Pero yo pienso, que en el Evan­gelio (Juan 20, 19 a 31), hay toda­vía un signo más poderoso sobre la resurrección. Jesús resucitado irrumpe en una reunión de discípulos amedrentados, les da el Espíritu Santo y los envía en misión. Ahora bien,  “Tomás, uno de los Doce, llamado el Mellizo, no estaba con ellos cuando vino Jesús.”

Todos conocemos expedientes como Tomás: nunca están donde tienen que estar, no participan en las reuniones claves, y luego vienen queriendo imponer a la brava sus criterios: “Si no veo en sus manos la señal de los clavos, si no meto el dedo en el agujero de los clavos y no meto la mano en su costado, no lo creo.”

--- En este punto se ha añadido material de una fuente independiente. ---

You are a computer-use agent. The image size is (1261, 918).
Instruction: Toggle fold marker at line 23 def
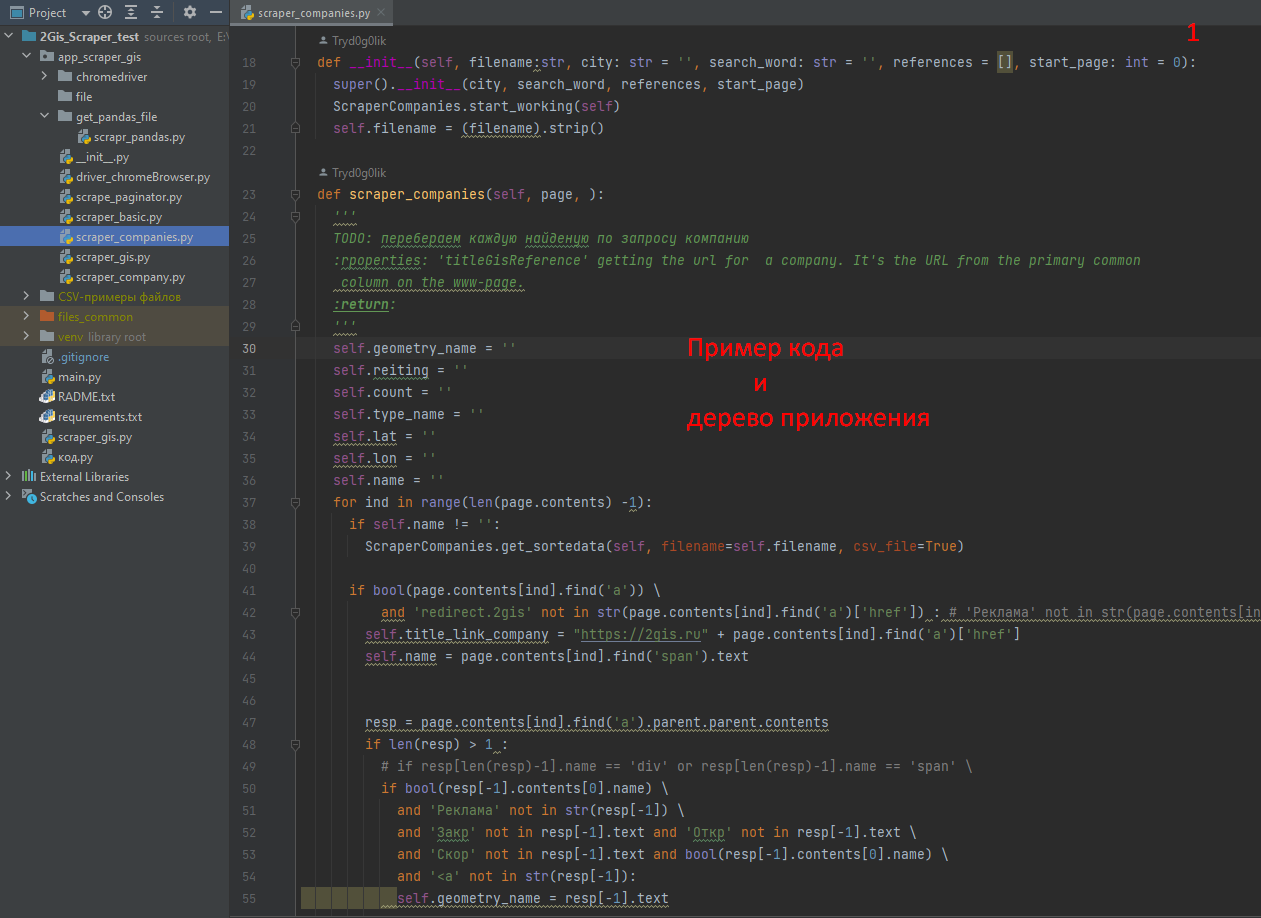pos(295,195)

Algo había sucedido en aquella comunidad para que sufrieran a Tomás y no lo botaran. Los enviados, colmados del Espíritu de Jesús, también se llenaron de su sorprendente compasión. Jesús mismo, suscitador de esa paciencia recién estrenada por la comunidad, se somete a los criterios del incómodo Tomás.

Así es nuestra Iglesia: en ella encontramos enviados llenos del Espíritu Santo, gente entregada, que está en la trinchera asignada. Y estamos los Tomases, aceptados con nuestras majaderías y nuestros esquemitas. La comunidad nos sobrelleva, y el Señor nos derrota sometiéndose a nuestra pequeñez.

Jesús declara dichosos a los que crean sin ver. Dichosos por creer y vivir cerca de la comunidad. Dicho­sos por tener un corazón abierto a la fuerza del compartir y la solidaridad, que Jesús y el Espíritu originan. Los enviados construyen comunidad; ella nos sobrelleva con cariño a los Tomases.